> _To do_: Transcribe the records word for word. Leave every picture out.

> _Data in this exercise_:
^^^^^^^^

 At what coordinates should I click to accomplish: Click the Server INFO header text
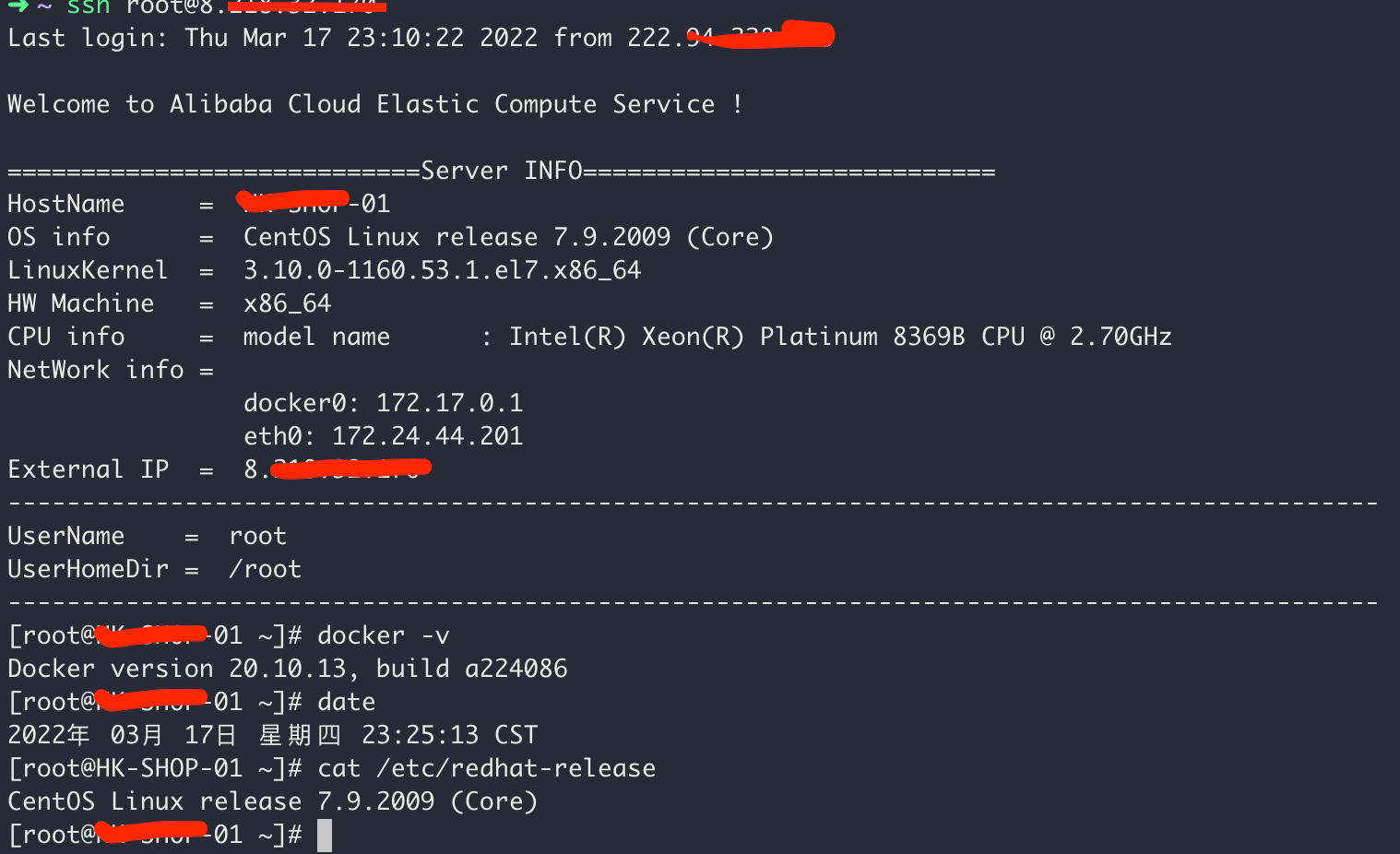(502, 171)
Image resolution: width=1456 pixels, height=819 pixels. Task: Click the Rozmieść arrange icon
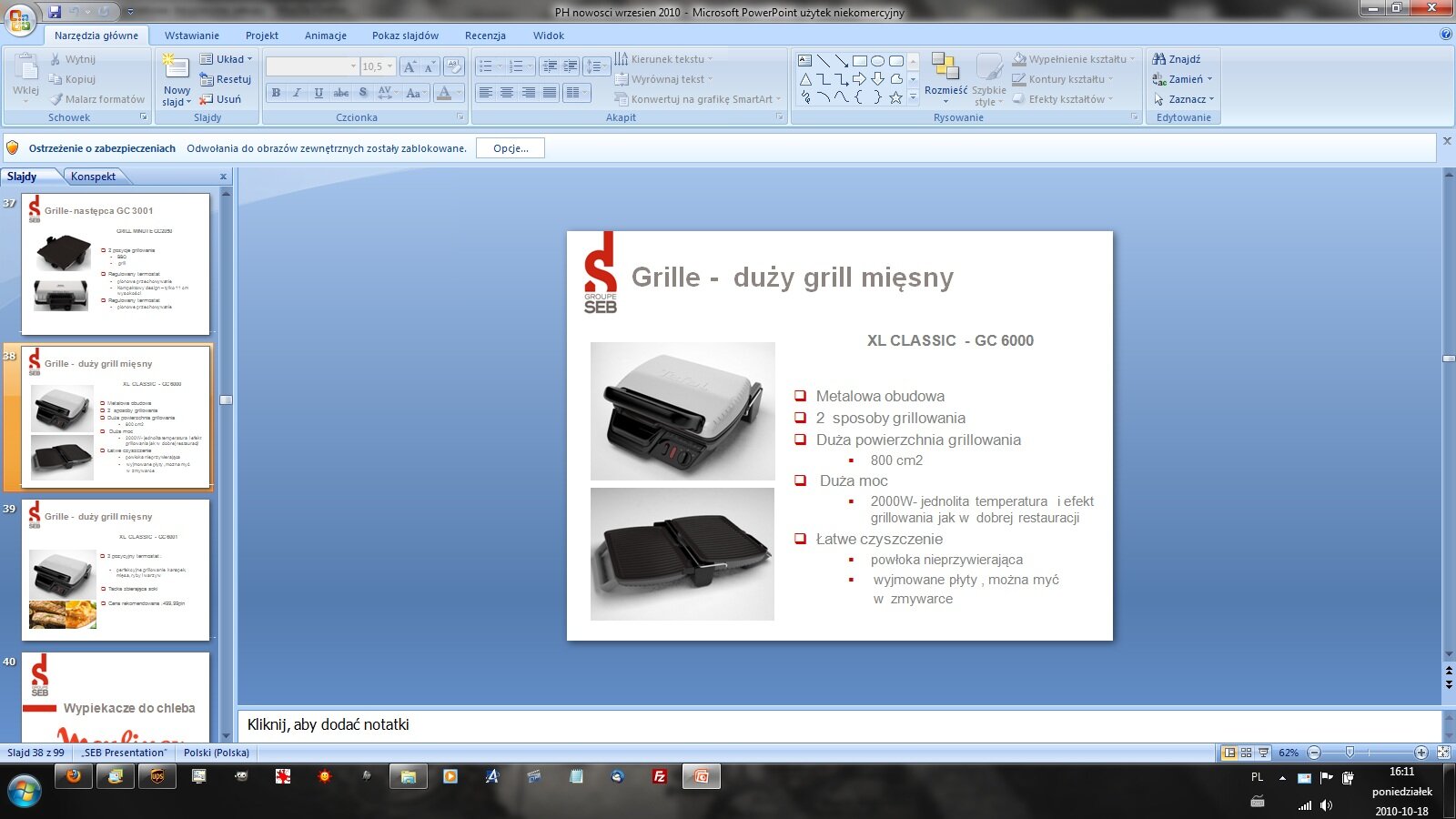945,68
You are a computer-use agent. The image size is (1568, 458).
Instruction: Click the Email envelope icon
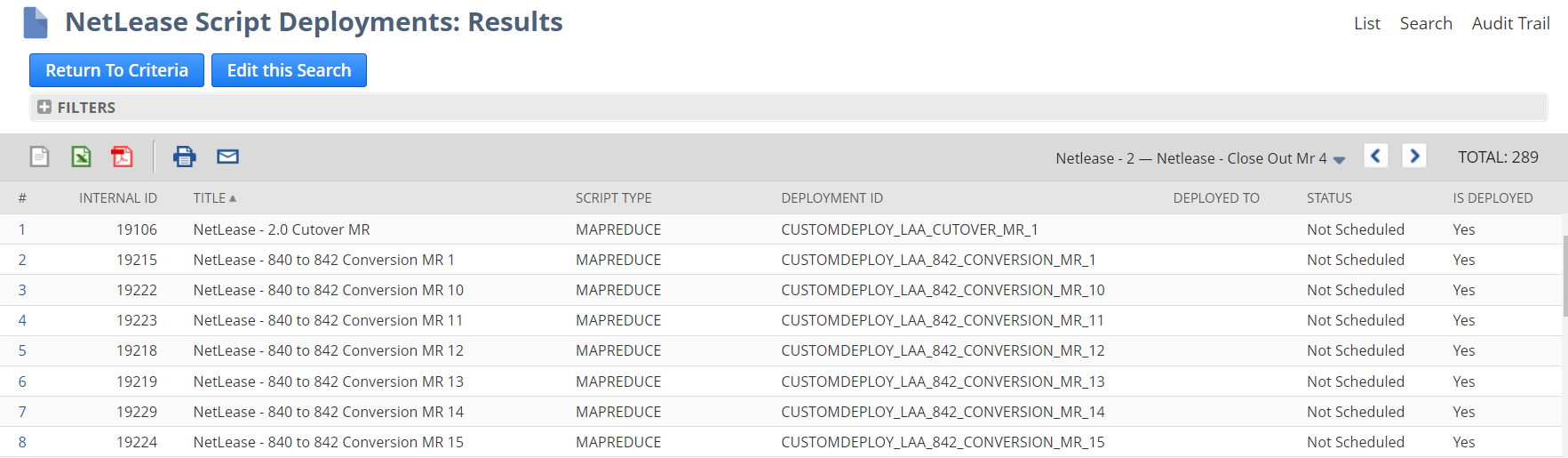pyautogui.click(x=227, y=157)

^^^^^^^^

> _Answer section_:
 At what coordinates should I click to accomplish: Click the Server INFO header text
(502, 171)
Image resolution: width=1456 pixels, height=819 pixels. Task: Click the Rozmieść arrange icon
945,68
You are a computer-use agent. The image size is (1568, 458).
Instruction: Click the Email envelope icon
pyautogui.click(x=227, y=157)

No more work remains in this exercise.